### [Trecho selecionado]
No final de agosto passei três dias na cidade de Kassel, na Alemanha. Fui para visitar a documenta 14, exposição de arte contemporânea que ocorre de 5 em 5 anos. Em 2017, a documenta de Kassel foi até o dia 17 de setembro.
Esta foi minha segunda vez na documenta – fui em 1997, na documenta X. Eu estava, portanto, muito animada para rever a cidade e o clima de arte que a ronda durante a documenta.

A documenta é uma das maiores exposições de arte contemporânea da atualidade. As obras ali expostas ficam espalhadas pela cidade, em diversos museus, galerias e prédios. Muitas, inclusive, ficam pelas ruas mesmo. Neste ano, senti uma tendência muito mais forte à arte com mensagem político-social. Se em 1997 muitas obras carregavam um quê introspectivo claro e ousado, este ano sem dúvida a arte como ferramenta para a discussão e reflexão política e social mais abrangente foi predominante. Um bom eco do momento que vivemos no mundo, de instabilidade política geral.

É uma delícia estar em Kassel durante a documenta. Porque esta cidade da Alemanha respira e exala arte contemporânea pelas esquinas e parques. Não tem como não se empolgar quando a contemporaneidade se integra à cidade. Afinal, vcê se depara com peças admiráveis que te fazem pensar diferente. É um alento a este coração malla, que acredita profundamente que a gente precisa da arte mais do que nunca neste momento tenso da história.
Meu roteiro para a documenta de Kassel
Durante os dias em Kassel, me hospedei no Tryp by Windham perto da estação de trem central – que também tinha obras de arte da documenta. A localização do hotel facilitou a ida/vinda de trem para Frankfurt-am-Main, cidade grande da Alemanha mais próxima dali. Além disso, valeu a pena por me permitir ir à pé para os locais de exposição que achei mais interessantes, como o Museu Friedricianum, o Neue Galerie, o Documenta Halle e o Neue Neue Galerie.
Dos 35 pontos de exposição em Kassel, visitei 21 nos 2 dias inteiros de andanças pela cidade que fiz. Apesar da curta estadia, fiquei mais que satisfeita, pois vi muita arte interessante e desafiadora.
Não sou uma expert em arte ou curadoria. A arte me atinge como espectadora. E é nesse papel que deixo aqui no blog este post, para meu arquivo pessoal. Registro algumas das ideias que a documenta 14 na Alemanha me suscitou. Além das reflexões que brotaram, e das obras que mais curti/me impactaram.

### [Dados fornecidos]
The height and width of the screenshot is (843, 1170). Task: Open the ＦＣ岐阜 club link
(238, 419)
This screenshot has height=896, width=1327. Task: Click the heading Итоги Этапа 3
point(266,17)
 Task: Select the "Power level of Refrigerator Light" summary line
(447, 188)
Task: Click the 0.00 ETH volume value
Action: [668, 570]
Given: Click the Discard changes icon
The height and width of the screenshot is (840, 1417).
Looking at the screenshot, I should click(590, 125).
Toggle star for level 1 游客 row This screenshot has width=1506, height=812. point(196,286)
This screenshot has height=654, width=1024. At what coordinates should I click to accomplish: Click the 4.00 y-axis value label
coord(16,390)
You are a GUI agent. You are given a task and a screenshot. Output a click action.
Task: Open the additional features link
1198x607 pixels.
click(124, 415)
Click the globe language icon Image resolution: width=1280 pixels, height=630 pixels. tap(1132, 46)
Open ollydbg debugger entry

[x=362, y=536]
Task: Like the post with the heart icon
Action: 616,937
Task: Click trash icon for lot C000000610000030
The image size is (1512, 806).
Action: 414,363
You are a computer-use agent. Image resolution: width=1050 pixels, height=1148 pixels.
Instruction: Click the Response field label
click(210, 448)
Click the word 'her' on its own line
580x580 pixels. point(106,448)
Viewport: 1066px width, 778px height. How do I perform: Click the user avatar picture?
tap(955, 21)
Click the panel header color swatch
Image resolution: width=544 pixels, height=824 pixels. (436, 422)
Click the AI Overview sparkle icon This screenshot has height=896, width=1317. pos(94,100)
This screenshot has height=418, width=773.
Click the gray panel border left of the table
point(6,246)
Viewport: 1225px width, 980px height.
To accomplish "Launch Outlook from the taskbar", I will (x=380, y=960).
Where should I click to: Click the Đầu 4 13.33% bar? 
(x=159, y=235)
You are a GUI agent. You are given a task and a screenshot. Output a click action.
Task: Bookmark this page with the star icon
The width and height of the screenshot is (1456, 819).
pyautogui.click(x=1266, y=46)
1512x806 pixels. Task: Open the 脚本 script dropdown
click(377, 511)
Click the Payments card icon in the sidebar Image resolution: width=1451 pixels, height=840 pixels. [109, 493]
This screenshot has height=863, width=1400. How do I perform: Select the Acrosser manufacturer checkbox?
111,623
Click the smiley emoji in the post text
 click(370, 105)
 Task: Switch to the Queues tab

### [Exercício proposto 1]
Redigite o trecho do relato sobre a documenta de Kassel compreendido entre "No final de" e "17 de setembro.", inclusive, sem qualquer alteração.
### [Exercício proposto 2]
Dê continuidade ao relato sobre a documenta de Kassel a partir da última frase apresentada.

### [Resultado do exercício 1]
No final de agosto passei três dias na cidade de Kassel, na Alemanha. Fui para visitar a documenta 14, exposição de arte contemporânea que ocorre de 5 em 5 anos. Em 2017, a documenta de Kassel foi até o dia 17 de setembro.

### [Resultado do exercício 2]
A Crise dos Refugiados
A Europa, incluindo Alemanha, está mergulhada numa crise sem precedentes por conta da quantidade enorme de refugiados que vêm aportando em suas fronteiras costeiras, vindos de áreas de conflito ou de perturbação ambiental extrema no norte da África e no Oriente Médio. Para mim, este foi o tema mais presente da documenta 14. A exposição na Alemanha trouxe luz especial a esta crise humanitária da atualidade, com um número incrível de obras para incomodar o espectador.
Das diversas obras que abordaram este tema, as que mais me impactaram estão descritas aí embaixo.
“36º 45’N – 021º 56′”


Obra do grego de Kalamata Dimitris Tzamouranis. A pintura em tela parecia nao ter nada de especial, mas quando a gente chega perto e vê o realismo com que ele retrata o mar violento, sugerindo em minha interpretação o que os refugiados encaram ao atravessar para a Grécia… É perfeita. Os detalhes da pintura são assustadoramente impressionantes e foi minha obra favorita de toda a documenta. (Adoro marinhas, né… Tem isso também.)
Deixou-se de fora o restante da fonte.